§ **Exercise set**:
A - From the forum thread on voicemail etiquette, return the part that opens with the words containing "Comments ... #" and closes with "with an email.", copied verbatim.
B - In the forum thread on voicemail etiquette, what phrase do the younger coworkers always add after their voicemail messages?

§ **Text section**:
+ + + +

Toledo Talk

Generations Communications

I am mystified -- hope TTers can help me understand something. I work remotely with several others, and the younger coworkers leave voicemail messages always followed by "Call me when you get this message."

Is it not understood that the message is sufficient -- am I rude to not call them to let them know that I just listened to their message? If I do call, should I leave a message saying that I got their message :-)

I've never had anyone my age or older sign off this way ... so just wondering. Thanks.

created by viola on Aug 20, 2014 at 12:37:24 pm     Comments: 11

source      versions


Comments ... #

hell, I'm impressed that they want to actually T A L K vs text

posted by justareviewer on Aug 20, 2014 at 12:46:40 pm     #  

I usually respond to voice mails like that with an email.

posted by upso on Aug 20, 2014 at 12:52:46 pm     #   2 people liked this

I think it's just a figure of speech.

posted by slowsol on Aug 20, 2014 at 12:53:16 pm     #  

You are being too darned nice or maybe old-fashioned sigh. Return the call when it is optimum for you.

posted by Mariner on Aug 20, 2014 at 12:58:44 pm     #  

"If I do call, should I leave a message saying that I got their message"

Please do. I want to see how long you can keep it going.

+ + + +

§ **Given data**:
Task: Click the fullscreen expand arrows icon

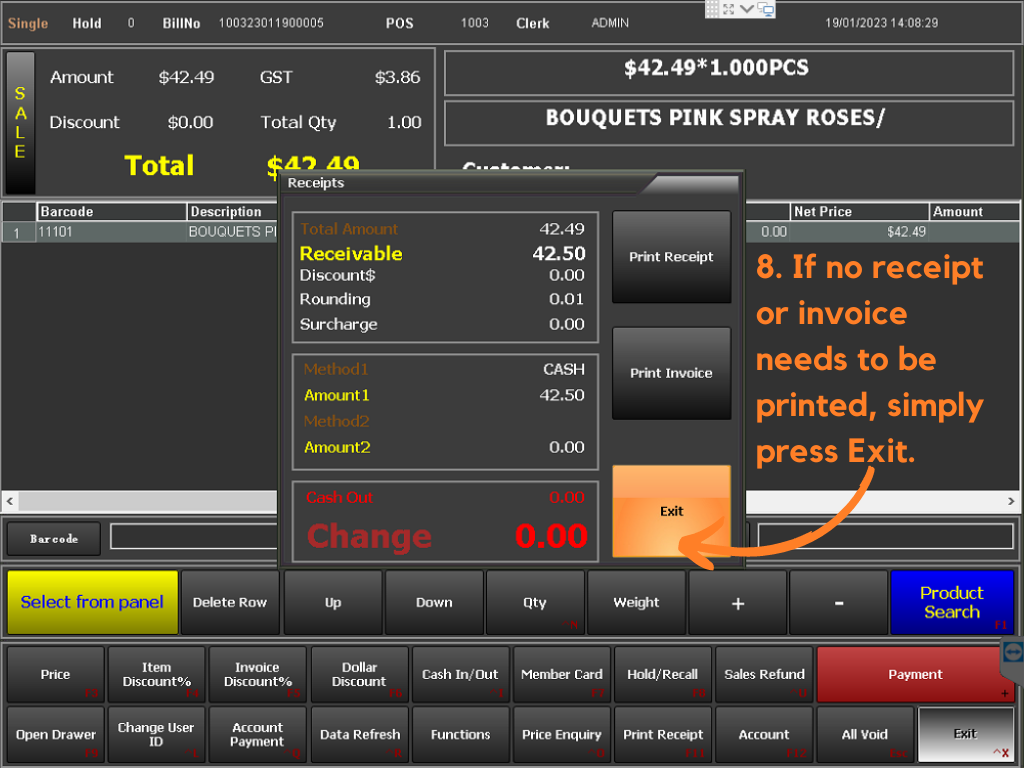Action: pos(730,9)
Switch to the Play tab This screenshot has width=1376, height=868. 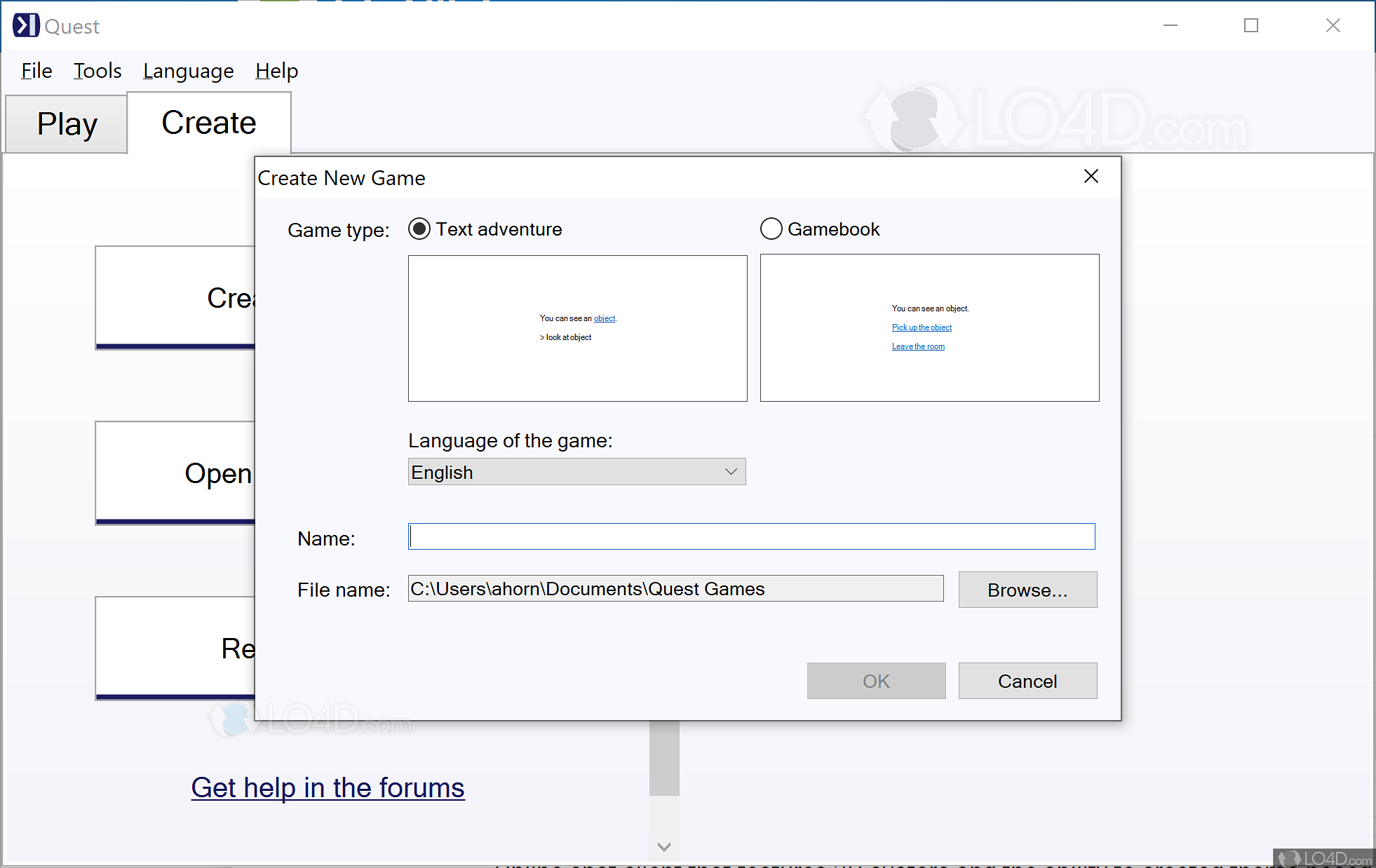(67, 124)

+ + + +

§ **Outputs**:
A -
Comments ... #

hell, I'm impressed that they want to actually T A L K vs text

posted by justareviewer on Aug 20, 2014 at 12:46:40 pm     #  

I usually respond to voice mails like that with an email.

B - "Call me when you get this message."